Exercise objective
Can you write out all the records again, switching every "click" to "tap" and changing nothing else? Leave the pictures out of your answer.

-- Begin --

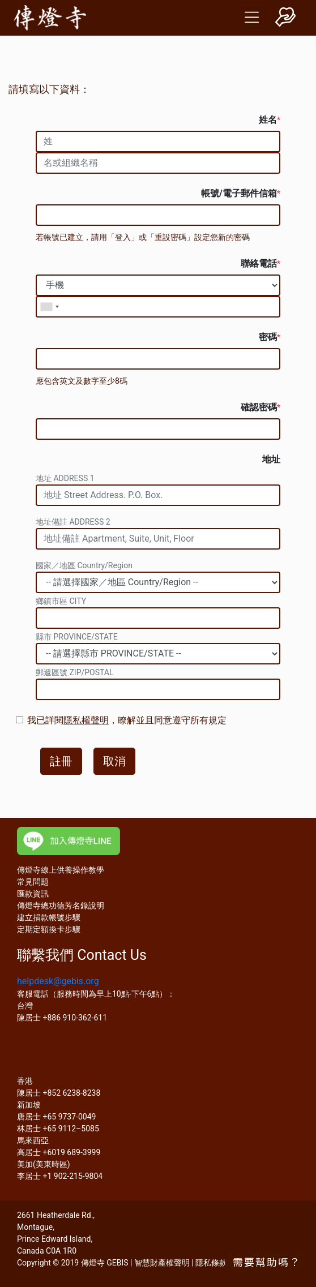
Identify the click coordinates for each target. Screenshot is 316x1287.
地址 (271, 459)
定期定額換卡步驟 (48, 929)
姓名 (269, 119)
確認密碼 (260, 407)
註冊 (61, 761)
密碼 (269, 337)
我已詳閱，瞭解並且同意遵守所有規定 (127, 720)
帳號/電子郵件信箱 (240, 193)
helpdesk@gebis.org (58, 981)
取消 (114, 761)
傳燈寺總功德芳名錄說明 (60, 905)
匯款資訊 (33, 893)
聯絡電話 (260, 263)
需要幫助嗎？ (267, 1261)
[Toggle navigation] (251, 18)
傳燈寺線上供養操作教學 (60, 869)
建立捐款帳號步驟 (48, 917)
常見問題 (33, 881)
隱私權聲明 (86, 720)
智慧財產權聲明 (162, 1262)
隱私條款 (211, 1262)
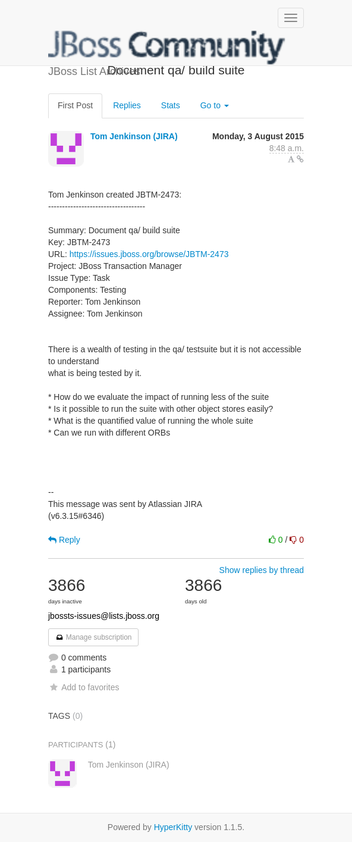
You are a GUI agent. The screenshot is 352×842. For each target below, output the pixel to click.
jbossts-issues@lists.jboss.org (103, 616)
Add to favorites (83, 687)
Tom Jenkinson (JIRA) (134, 136)
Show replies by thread (261, 570)
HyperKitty (173, 827)
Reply (64, 539)
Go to (214, 105)
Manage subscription (93, 637)
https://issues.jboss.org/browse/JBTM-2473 (149, 254)
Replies (127, 105)
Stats (170, 105)
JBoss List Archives (167, 47)
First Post (75, 105)
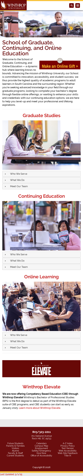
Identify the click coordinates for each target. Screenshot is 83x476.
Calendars (41, 443)
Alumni (15, 450)
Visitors (15, 448)
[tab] (41, 174)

-- End --

Answer below
Identify the tap coordinates for each target. Screenshot is 316x1287.
地址 (271, 459)
定期定額換卡步驟 (48, 929)
姓名 (269, 119)
確認密碼 (260, 407)
註冊 (61, 761)
密碼 (269, 337)
我已詳閱，瞭解並且同意遵守所有規定 (127, 720)
帳號/電子郵件信箱 (240, 193)
helpdesk@gebis.org (58, 981)
取消 (114, 761)
傳燈寺總功德芳名錄說明 (60, 905)
匯款資訊 (33, 893)
聯絡電話 (260, 263)
需要幫助嗎？ (267, 1261)
[Toggle navigation] (251, 18)
傳燈寺線上供養操作教學 (60, 869)
建立捐款帳號步驟 (48, 917)
常見問題 (33, 881)
隱私權聲明 (86, 720)
智慧財產權聲明 (162, 1262)
隱私條款 (211, 1262)
You are a GUI agent. The screenshot is 352×842. For each target below, output the pixel to tap.
jbossts-issues@lists.jboss.org (103, 616)
Add to favorites (83, 687)
Tom Jenkinson (JIRA) (134, 136)
Show replies by thread (261, 570)
HyperKitty (173, 827)
Reply (64, 539)
Go to (214, 105)
Manage subscription (93, 637)
https://issues.jboss.org/browse/JBTM-2473 (149, 254)
Replies (127, 105)
Stats (170, 105)
JBoss List Archives (167, 47)
First Post (75, 105)
Identify the tap coordinates for each target. Screenshot is 83x476.
Calendars (41, 443)
Alumni (15, 450)
Visitors (15, 448)
[tab] (41, 174)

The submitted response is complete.